Invariance properties are central for pattern recognition as discussed in [2] [17]. Many attempts have been reported using moments for aircraft recognition [18], identification of building and bridge [19], partially occluded object localization [20], flower shape analysis [21], image retrieval [22], character recognition [23–27]. Bailey and Srinath [28] investigated invariant character recognition using Legendre, Zernike and pseudo-Zernike moments with different classifiers. Khotanzad and Hong [29] has shown that a neural network classifier using Zernike moments has a strong class separability power. The evolution towards images with higher dimensions (3-D and n-D) has also motivated a lot of theoretical works [30–36].

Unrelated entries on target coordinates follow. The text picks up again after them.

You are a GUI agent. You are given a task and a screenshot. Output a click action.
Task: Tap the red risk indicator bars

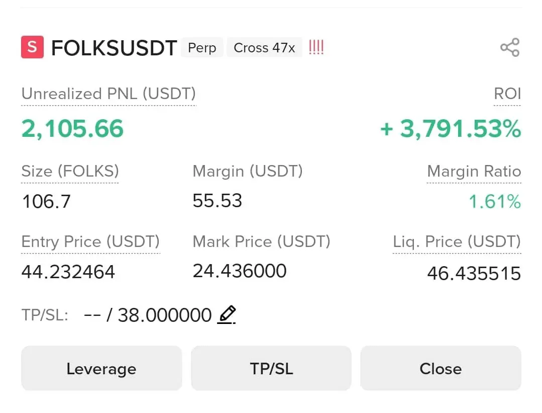coord(316,48)
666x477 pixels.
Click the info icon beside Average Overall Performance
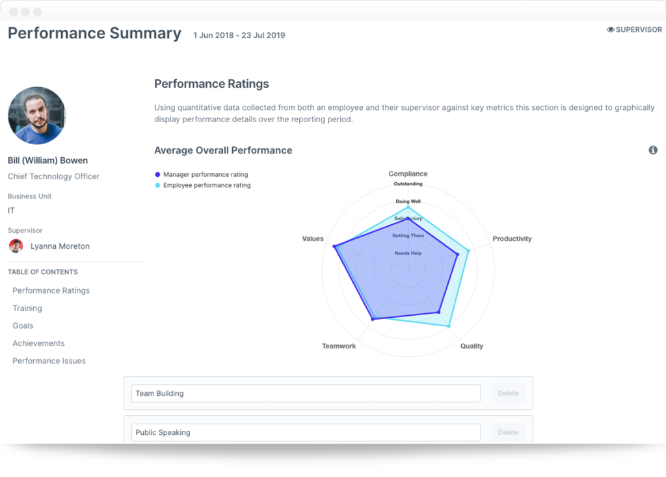(653, 150)
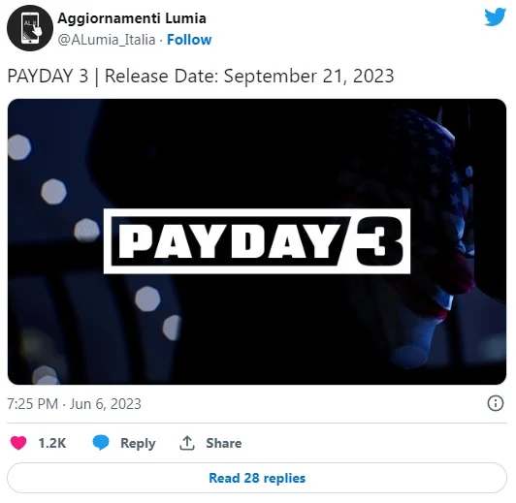Click the Jun 6, 2023 date

point(106,404)
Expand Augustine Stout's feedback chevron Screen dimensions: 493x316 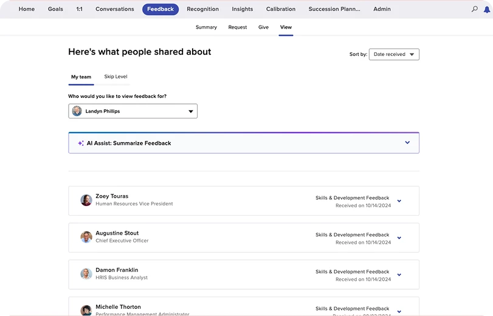[399, 238]
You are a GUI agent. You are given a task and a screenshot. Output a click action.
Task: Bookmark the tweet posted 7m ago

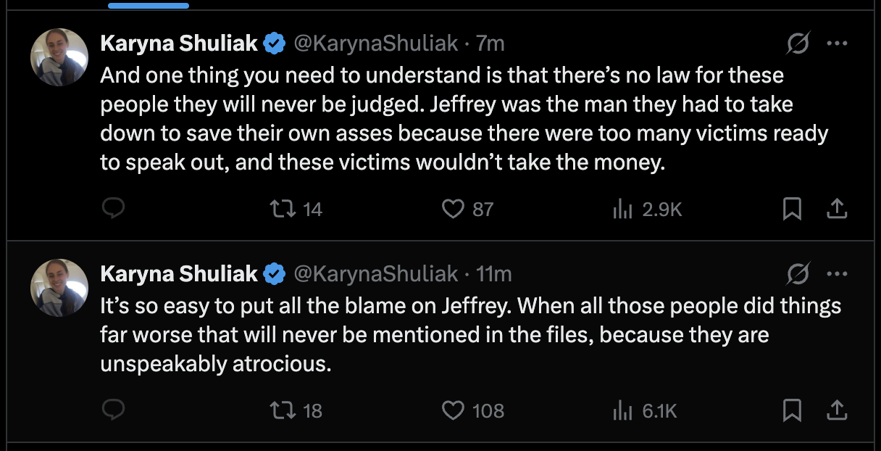pyautogui.click(x=792, y=210)
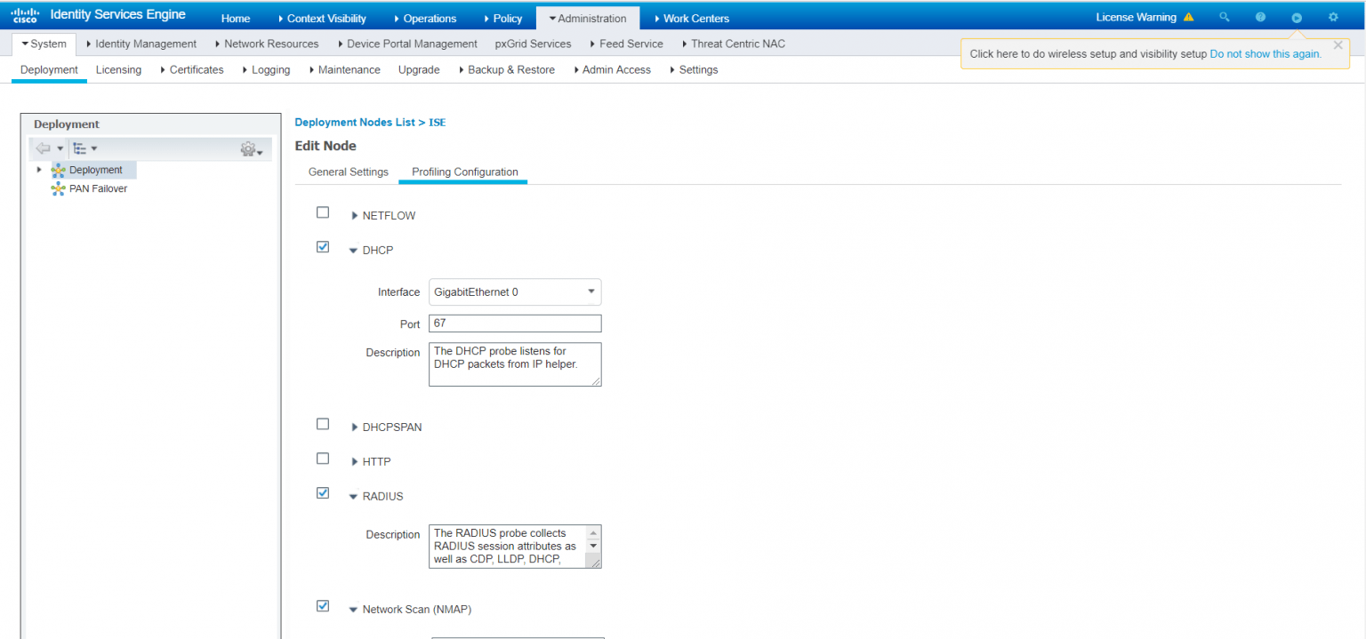Click the License Warning alert icon
This screenshot has width=1366, height=639.
click(x=1189, y=16)
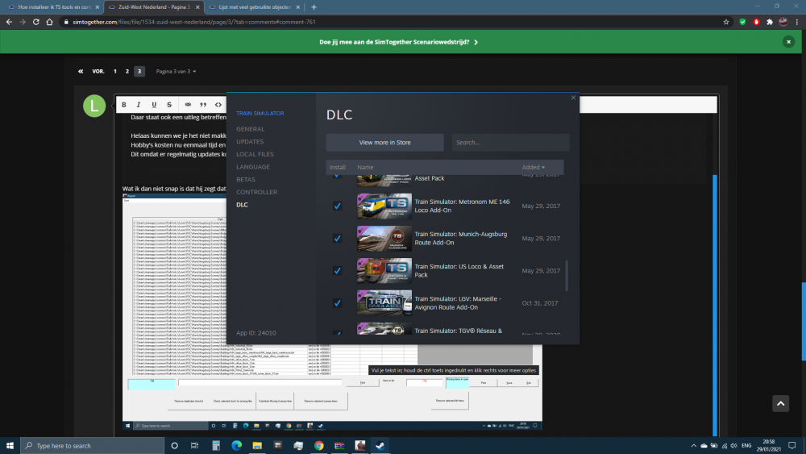Click the DLC search field
This screenshot has width=806, height=454.
(510, 143)
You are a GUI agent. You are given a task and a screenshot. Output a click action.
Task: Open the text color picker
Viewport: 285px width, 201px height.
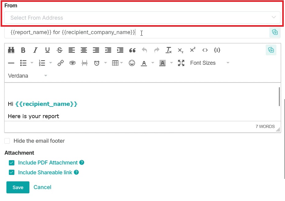pyautogui.click(x=144, y=63)
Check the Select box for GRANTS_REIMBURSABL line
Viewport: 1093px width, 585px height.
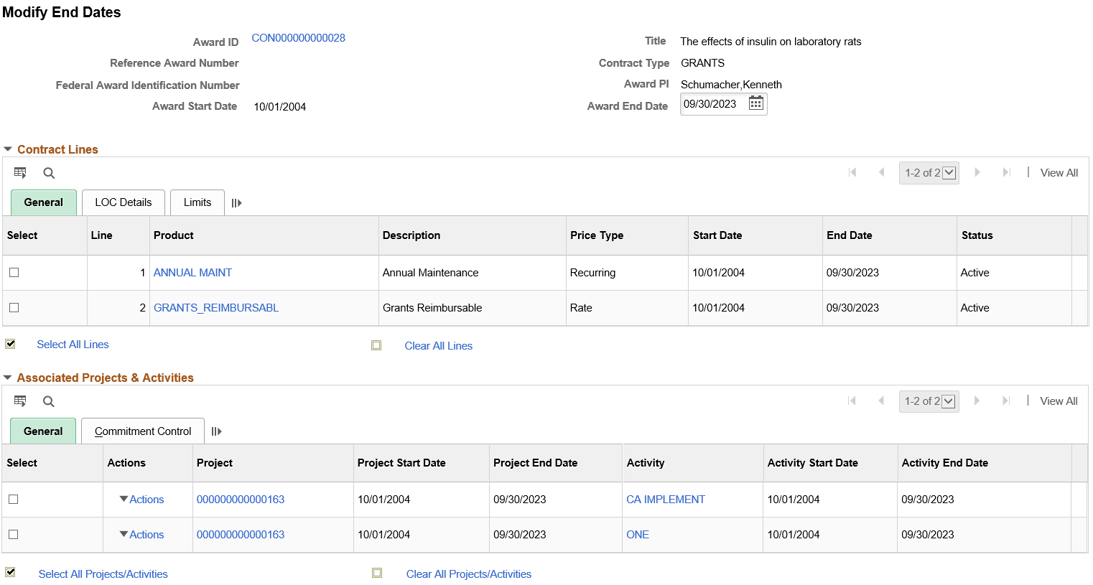point(12,307)
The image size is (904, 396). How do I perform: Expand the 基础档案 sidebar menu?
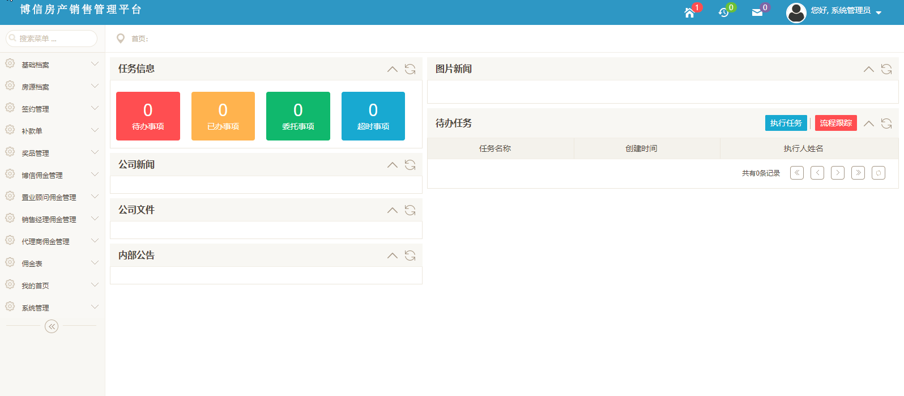[x=51, y=65]
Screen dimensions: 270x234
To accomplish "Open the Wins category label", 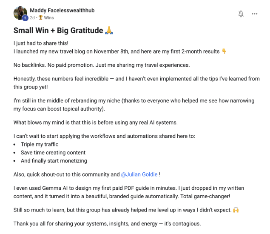I will click(x=49, y=18).
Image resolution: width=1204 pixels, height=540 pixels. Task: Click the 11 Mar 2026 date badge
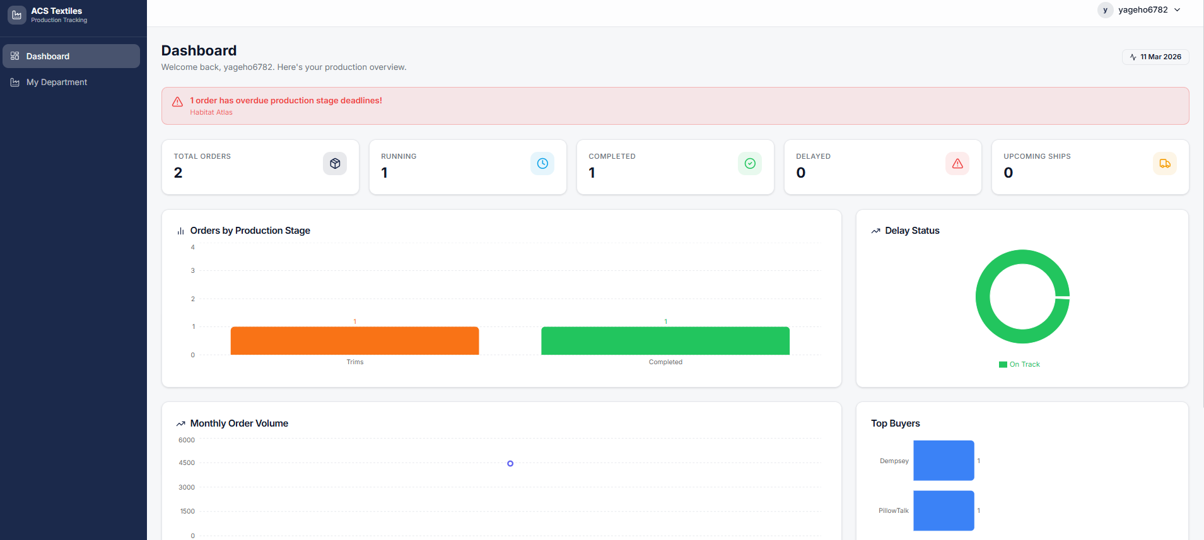click(1155, 57)
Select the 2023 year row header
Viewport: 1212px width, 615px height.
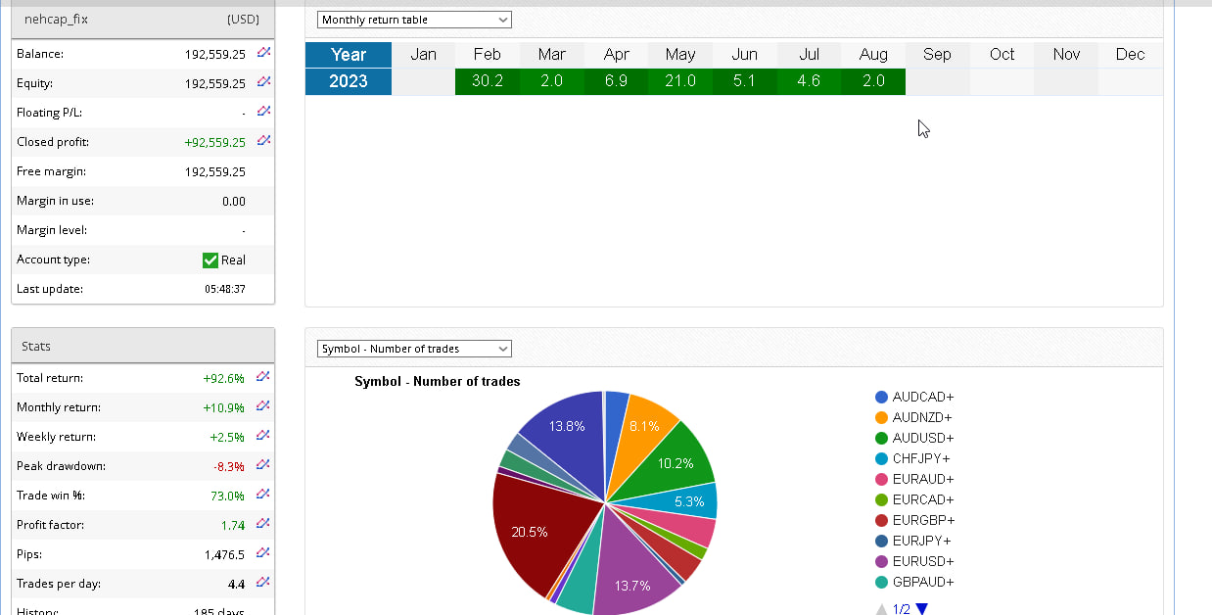[x=349, y=81]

Beyond shape features, texture patterns are also of interest in order to recognize objects. Less moment-based works have been devoted to texture analysis [37, 38]. The attempts made for tissue characterization did not however show a significant breakthrough: this can be due to the texture complexity, resulting from mixture of structural tissue properties, partial volume effects, noise and reconstruction artefacts.
Miscellaneous
We briefly review here some additional topics where the moments have been called for but with limited impact. As pointed out above, nearly every system is initialized by detection and segmentation tasks. Despite the recent achievements provided by deformable models, level set and graph-cut methods, these problems remain open in medical applications and require some user interaction. Edge detection is mainly carried out by derivative operators while integrative schemes may offer a sound alternative as shown in 2-D with geometric moments [39] or Zernike moments [40]. Geometric and Legendre moments have also been proposed for 3-D surface detection assuming a local planar patch [41] or a parabolic model [42]. Image registration or alignment is another active area. Most approaches rely on establishing the feature correspondence between a reference image and the target image, a task that can be dealt with moments [43–50]. Motion estimation is another major area in image analysis [51]. Optical flow methods based on differential-geometric descriptors and matching techniques (or correlation) have been widely explored. Joint motion-tracking approaches combining different types of information (boundary-region) and different sources (gradient, intensity, motion) in scenes with multiple objects should provide new perspectives. Moments have not received much attention in this area and the few attempts made were essentially focused on optical flow methods using Zernike moments [52, 53].
Conclusion
Moment-based methods are still marginal in image processing and it is our hope that this series will motivate new research on this topic and open new applications especially in medical imaging. These techniques cover, as we pointed out, a wide spectrum of applications and deserve to be confronted to other attractive and competitive methods. They should also be combined in order to take advantage of their basic features, in particular the invariance properties and the continuously improvements in computational complexity.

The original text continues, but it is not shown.